Ever wonder why some WODs at CrossFit Rockland fly by in less than 5 minutes, while others keep you grinding for 20+? Those time domains aren’t random—they’re part of a deliberate system designed to build complete, capable athletes.
The Three Engines of Fitness
Your body has three major “metabolic engines” that power movement, each kicking in based on how long and how hard you’re working. CrossFit HQ outlines them in “What Is Fitness? Part 2 – Metabolic Pathways”:
1. Phosphagen (Short, ~0–10 seconds): This system fuels explosive efforts—think heavy singles or short sprints. It’s anaerobic and relies on stored ATP and phosphocreatine.
2. Glycolytic (Medium, ~30–90 seconds): This system powers high-intensity work over moderate durations, like a Fran-style burner. It also runs anaerobically and produces lactate.
3. Oxidative (Long, 2+ minutes): This aerobic system keeps you moving over long durations—think Murph, rowing, or steady-state work.

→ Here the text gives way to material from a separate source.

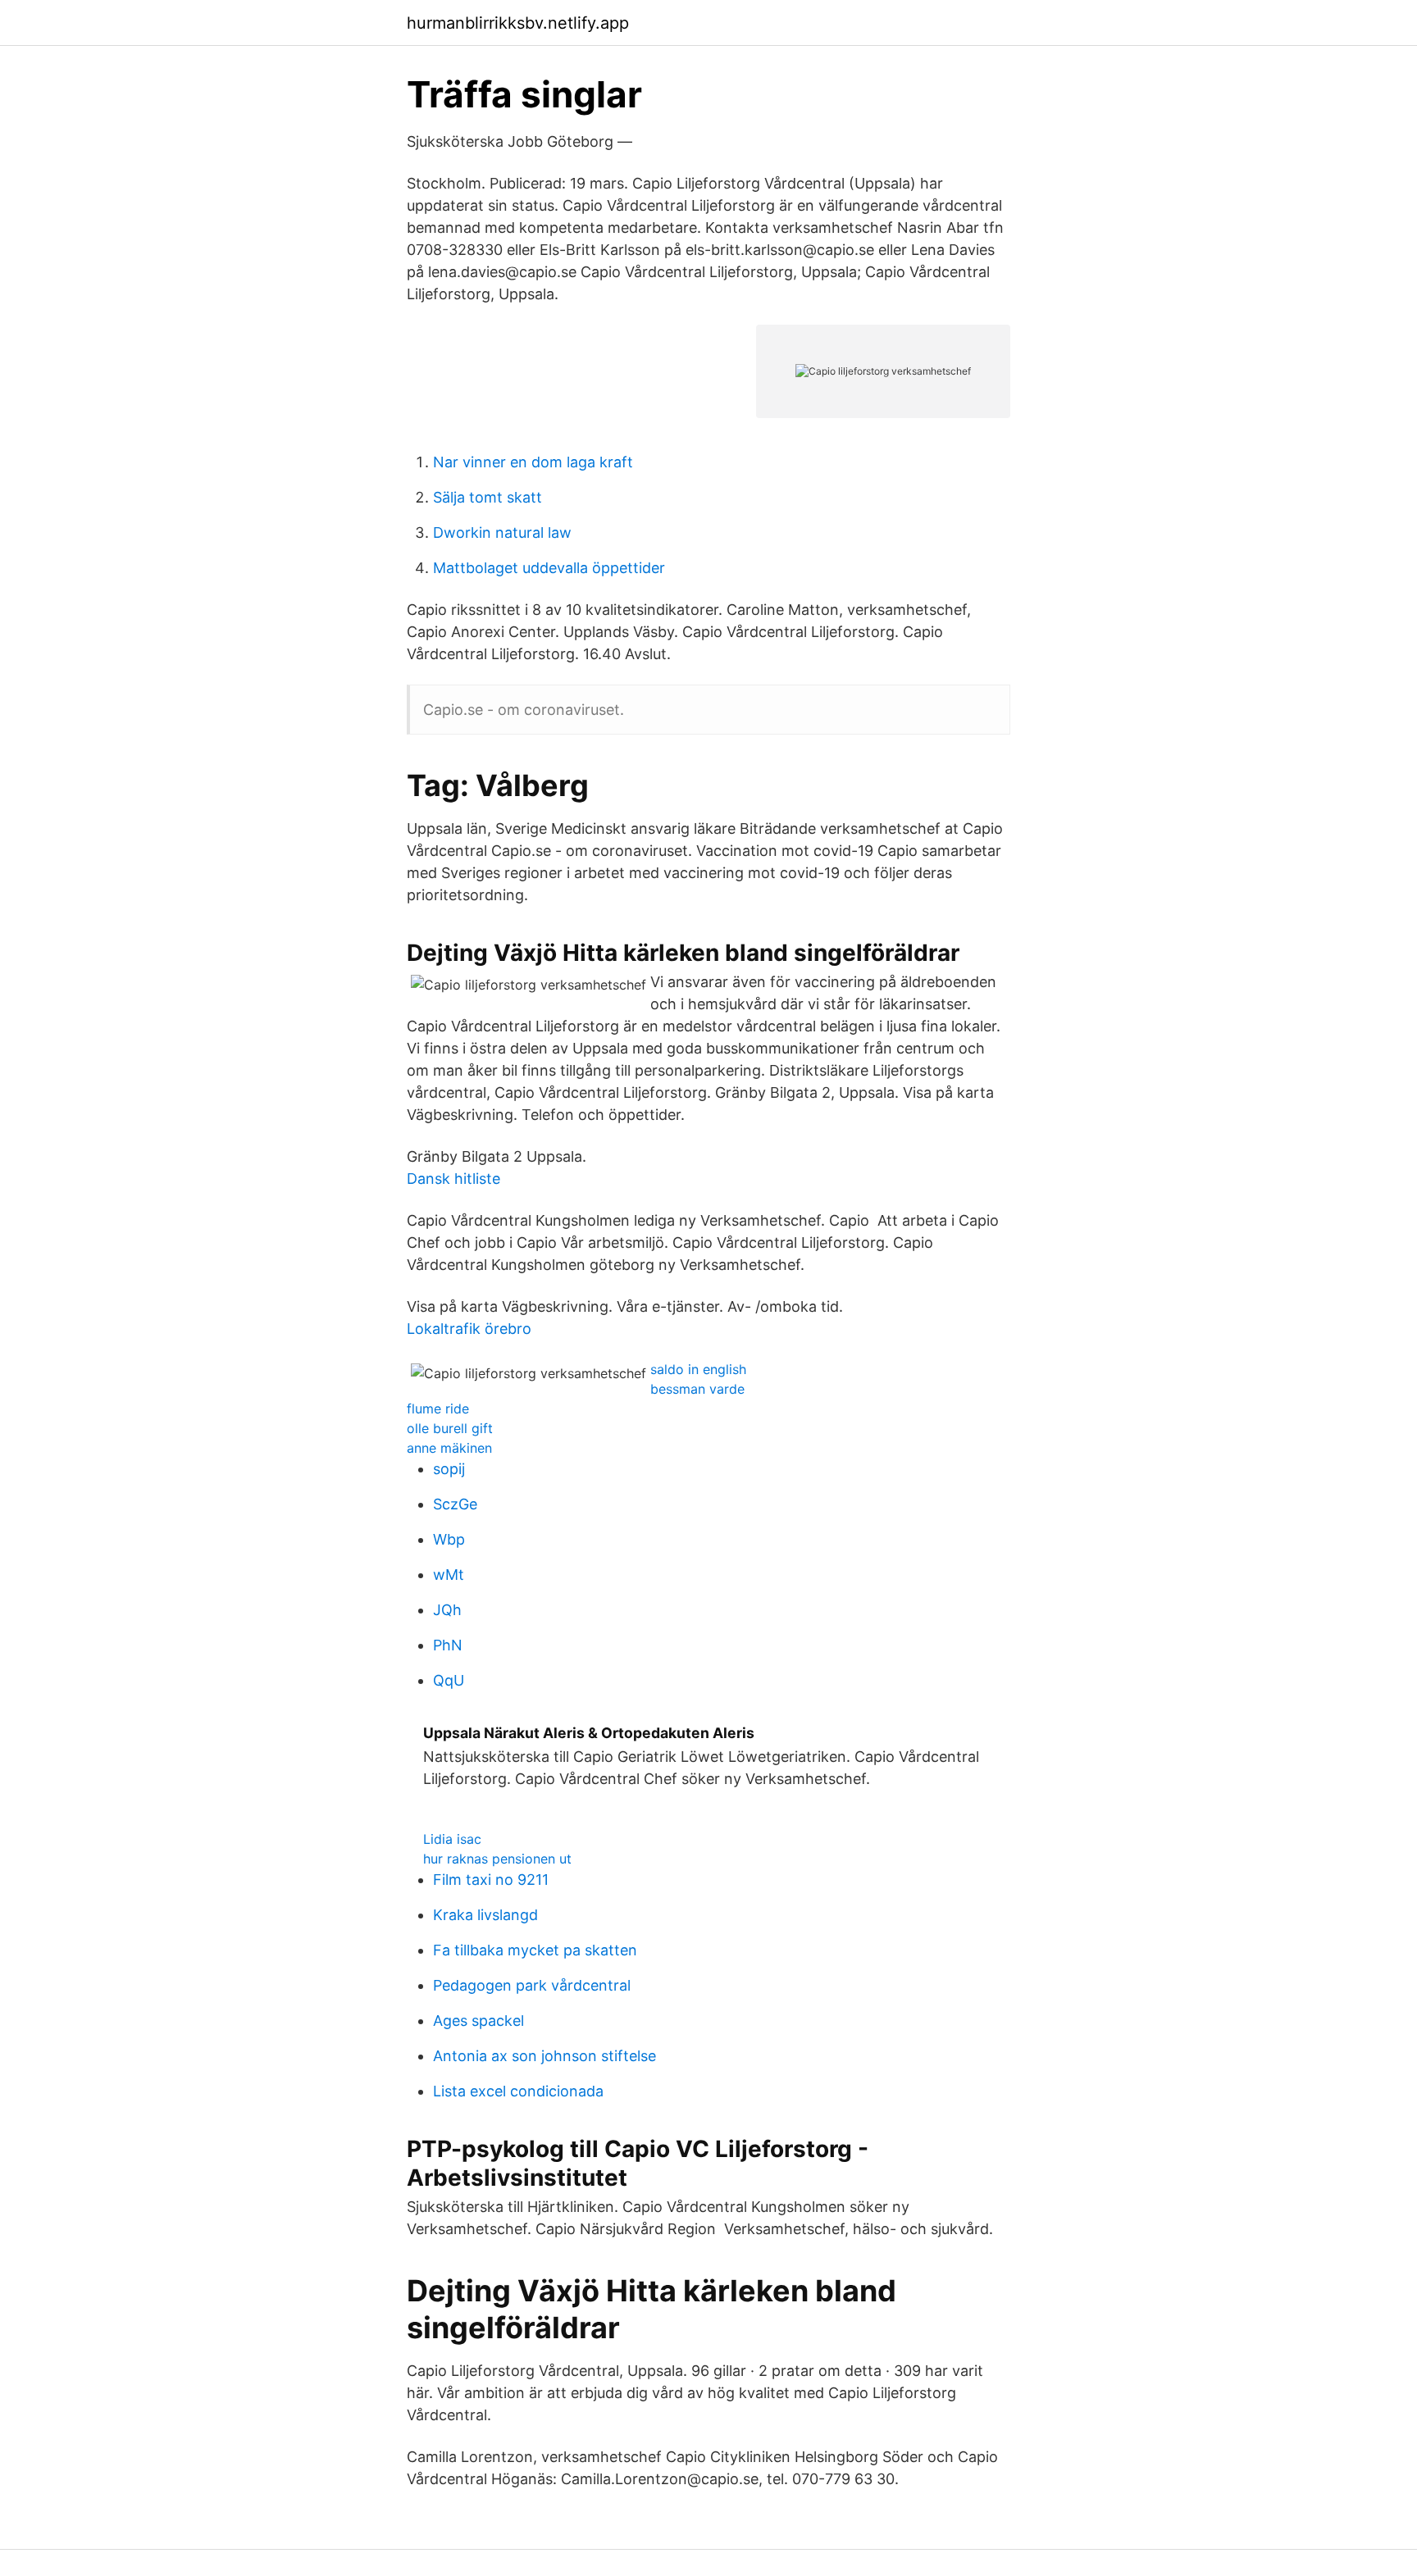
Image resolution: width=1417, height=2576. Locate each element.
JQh (447, 1609)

These systems aren’t on/off switches—they’re always active. But one typically dominates depending on the task at hand.
Why We Program Across All Time Domains
CrossFit isn’t about specializing in just one system—it’s about building broad, adaptable capacity. That’s why our programming rotates through short, medium, and long workouts.

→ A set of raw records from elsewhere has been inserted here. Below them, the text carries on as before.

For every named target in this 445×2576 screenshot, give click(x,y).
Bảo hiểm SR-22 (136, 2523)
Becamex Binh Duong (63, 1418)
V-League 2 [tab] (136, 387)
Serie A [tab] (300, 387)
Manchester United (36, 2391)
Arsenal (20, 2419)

Time Domain Duration Dominant System Example WOD
Short 10 seconds Phosphagen 1RM Clean, Sprint
Medium 30–90 seconds Glycolytic Grace, Fran
Long 2+ minutes Oxidative Murph, 20-min AMRAP
If you only trained in one time domain, you’d build strengths—but also leave critical gaps. That’s why the fittest athletes are those who embrace the sprint, the power lift and the long grind.
The Science Behind the Systems
Here’s where the real magic happens: CrossFit programming trains all three energy systems over time—not necessarily in the same workout, but across the week, month, and year. This ability to perform well in each domain, called metabolic flexibility, is one of the biggest reasons CrossFit works so well.
Think of it this way:
A 1RM or 3RM heavy deadlift (short, explosive effort) primarily taxes the Phosphagen pathway.

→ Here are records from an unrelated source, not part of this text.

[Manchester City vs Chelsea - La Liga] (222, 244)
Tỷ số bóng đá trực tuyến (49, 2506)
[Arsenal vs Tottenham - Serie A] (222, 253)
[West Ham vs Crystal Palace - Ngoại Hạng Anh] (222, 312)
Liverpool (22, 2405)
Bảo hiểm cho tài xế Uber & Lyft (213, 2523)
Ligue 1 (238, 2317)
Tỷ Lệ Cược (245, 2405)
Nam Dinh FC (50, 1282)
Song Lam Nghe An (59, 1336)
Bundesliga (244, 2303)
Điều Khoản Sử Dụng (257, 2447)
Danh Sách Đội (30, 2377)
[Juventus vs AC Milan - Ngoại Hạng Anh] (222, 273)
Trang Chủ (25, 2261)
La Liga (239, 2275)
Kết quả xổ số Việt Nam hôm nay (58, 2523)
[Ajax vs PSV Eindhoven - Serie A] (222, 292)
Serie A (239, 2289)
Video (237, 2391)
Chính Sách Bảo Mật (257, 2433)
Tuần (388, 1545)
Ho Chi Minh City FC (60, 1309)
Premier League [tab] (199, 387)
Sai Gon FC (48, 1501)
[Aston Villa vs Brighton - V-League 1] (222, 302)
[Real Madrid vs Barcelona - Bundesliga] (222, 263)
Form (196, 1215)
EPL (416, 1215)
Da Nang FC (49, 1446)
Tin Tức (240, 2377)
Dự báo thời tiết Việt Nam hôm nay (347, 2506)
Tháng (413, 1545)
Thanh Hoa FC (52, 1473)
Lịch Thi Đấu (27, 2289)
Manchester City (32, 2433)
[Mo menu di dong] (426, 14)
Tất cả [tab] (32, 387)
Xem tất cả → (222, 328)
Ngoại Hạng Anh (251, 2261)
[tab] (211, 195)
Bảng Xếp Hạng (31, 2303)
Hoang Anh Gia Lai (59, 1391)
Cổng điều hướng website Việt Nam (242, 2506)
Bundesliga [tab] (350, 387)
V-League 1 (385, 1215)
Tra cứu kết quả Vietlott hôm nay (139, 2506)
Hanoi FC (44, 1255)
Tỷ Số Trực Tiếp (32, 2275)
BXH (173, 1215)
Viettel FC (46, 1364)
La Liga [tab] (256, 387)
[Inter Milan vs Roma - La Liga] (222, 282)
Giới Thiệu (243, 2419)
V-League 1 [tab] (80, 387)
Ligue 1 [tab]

A 5K run (long, sustained effort) lives in the Oxidative domain.
A workout like “Fran” (fast, high-intensity effort lasting a few minutes) sits in the Glycolytic domain.
You can’t truly test all three pathways in a single workout, because they’re defined by time and intensity. For example, if a workout lasts 11–20 minutes, by definition, it will primarily tax the Oxidative system—even if it contains a mix of heavy lifts, runs, or gymnastics.
The magic in CrossFit is the blend over time:
Monday: a heavy lift (Phosphagen)
Tuesday: a longer endurance piece (Oxidative)
Wednesday: a fast, high-power workout (Glycolytic)
By cycling through these domains in a deliberate way, we build athletes who can sprint, grind, and endure—without specializing in just one. That’s what separates CrossFit from traditional training.
Final Takeaway
The next time you see a fast-and-furious sprint WOD, don’t think “We didn’t really workout for long enough today”. Or if there is a long chipper, don’t think “We don’t do enough lifting!”—instead think, “Which energy system am I training today?”
And if it’s a workout you typically avoid… that’s probably the system you need to work on most.
Keep showing up. Keep building your engines. And remember: your fitness isn’t about reinforcing what you’re already good at—it’s about how well you can adapt.